▶ **Exercise directions**
Nothing but the lines from the top of the following entries through the line with "Task: Go back using the back chevron" should be printed, exactly as they are.

▶ **Data records**

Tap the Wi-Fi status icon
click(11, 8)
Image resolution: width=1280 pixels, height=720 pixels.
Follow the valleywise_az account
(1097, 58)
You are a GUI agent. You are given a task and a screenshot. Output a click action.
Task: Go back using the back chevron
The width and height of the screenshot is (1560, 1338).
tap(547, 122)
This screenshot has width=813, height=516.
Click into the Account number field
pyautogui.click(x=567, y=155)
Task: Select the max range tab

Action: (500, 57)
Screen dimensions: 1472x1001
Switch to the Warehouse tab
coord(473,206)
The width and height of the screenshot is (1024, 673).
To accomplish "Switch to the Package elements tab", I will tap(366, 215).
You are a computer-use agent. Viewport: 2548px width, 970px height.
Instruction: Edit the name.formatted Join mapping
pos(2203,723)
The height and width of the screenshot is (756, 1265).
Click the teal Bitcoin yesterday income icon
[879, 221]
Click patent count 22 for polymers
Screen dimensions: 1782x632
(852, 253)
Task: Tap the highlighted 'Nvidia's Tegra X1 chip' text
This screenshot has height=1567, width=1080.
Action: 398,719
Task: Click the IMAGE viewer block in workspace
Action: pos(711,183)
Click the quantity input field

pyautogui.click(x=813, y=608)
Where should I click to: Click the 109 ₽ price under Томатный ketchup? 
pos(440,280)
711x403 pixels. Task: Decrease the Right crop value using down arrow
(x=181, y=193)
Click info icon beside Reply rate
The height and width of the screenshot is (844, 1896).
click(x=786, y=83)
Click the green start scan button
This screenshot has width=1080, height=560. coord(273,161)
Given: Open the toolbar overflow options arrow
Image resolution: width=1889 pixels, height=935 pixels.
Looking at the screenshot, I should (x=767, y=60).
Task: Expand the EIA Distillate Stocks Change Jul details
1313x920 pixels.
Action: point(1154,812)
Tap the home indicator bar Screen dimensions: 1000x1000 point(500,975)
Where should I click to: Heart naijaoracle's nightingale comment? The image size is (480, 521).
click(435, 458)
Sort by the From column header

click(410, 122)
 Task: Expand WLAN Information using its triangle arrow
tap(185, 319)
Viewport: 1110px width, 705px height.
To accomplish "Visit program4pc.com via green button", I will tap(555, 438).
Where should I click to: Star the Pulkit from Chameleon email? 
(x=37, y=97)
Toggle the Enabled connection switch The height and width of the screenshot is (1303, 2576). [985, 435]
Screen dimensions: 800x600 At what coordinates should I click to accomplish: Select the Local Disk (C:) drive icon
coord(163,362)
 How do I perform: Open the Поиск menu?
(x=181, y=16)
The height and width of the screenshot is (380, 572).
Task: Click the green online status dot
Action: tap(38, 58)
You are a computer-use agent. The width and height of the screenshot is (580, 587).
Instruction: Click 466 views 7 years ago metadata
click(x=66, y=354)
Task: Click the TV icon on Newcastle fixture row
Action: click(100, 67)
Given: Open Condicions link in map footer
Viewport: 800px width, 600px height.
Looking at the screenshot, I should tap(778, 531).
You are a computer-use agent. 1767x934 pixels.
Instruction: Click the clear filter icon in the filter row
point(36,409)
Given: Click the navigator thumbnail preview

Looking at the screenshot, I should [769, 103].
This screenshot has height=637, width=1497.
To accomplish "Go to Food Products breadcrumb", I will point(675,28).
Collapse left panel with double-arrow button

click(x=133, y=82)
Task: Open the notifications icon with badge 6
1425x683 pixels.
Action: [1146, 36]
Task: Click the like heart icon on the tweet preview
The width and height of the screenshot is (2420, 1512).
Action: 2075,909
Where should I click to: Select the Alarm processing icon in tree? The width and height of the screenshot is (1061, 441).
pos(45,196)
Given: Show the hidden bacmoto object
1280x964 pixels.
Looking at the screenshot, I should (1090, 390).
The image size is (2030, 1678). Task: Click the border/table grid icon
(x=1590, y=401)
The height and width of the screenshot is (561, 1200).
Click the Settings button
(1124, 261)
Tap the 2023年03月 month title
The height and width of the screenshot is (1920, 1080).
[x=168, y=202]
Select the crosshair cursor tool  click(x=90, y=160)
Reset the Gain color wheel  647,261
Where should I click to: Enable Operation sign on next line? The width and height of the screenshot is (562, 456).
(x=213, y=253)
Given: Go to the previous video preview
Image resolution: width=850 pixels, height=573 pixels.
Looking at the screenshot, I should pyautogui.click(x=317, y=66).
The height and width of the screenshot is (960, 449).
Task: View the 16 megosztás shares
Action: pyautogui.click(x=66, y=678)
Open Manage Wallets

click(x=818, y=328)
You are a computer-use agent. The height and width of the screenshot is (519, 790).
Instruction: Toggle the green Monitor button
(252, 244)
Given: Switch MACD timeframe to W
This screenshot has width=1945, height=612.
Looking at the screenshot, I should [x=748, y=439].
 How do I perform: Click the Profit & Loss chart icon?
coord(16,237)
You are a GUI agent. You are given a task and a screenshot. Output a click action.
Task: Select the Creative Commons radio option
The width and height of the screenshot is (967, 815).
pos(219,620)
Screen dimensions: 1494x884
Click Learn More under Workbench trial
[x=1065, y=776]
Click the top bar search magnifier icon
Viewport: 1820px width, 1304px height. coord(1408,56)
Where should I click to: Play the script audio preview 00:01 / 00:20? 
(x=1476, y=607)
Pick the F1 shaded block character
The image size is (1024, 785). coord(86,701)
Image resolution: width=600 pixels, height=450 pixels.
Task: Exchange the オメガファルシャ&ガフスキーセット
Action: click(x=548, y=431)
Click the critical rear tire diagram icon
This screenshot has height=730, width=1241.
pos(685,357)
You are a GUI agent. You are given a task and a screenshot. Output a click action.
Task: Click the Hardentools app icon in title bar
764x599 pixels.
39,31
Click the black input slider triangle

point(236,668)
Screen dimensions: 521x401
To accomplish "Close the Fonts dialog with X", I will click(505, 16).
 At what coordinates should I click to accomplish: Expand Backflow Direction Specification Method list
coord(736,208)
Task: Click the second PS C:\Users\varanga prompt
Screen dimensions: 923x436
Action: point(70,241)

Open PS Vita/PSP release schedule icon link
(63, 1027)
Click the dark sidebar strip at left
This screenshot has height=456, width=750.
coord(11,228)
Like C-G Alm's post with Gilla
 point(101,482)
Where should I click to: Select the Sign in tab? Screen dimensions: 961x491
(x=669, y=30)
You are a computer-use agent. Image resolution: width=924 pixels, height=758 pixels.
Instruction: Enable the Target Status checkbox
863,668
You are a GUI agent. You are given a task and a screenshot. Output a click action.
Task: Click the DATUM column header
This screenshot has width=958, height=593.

▶ **The answer**
Tap the Wi-Fi status icon
click(11, 8)
Image resolution: width=1280 pixels, height=720 pixels.
Follow the valleywise_az account
(1097, 58)
You are a GUI agent. You are given a task and a screenshot. Output a click action.
Task: Go back using the back chevron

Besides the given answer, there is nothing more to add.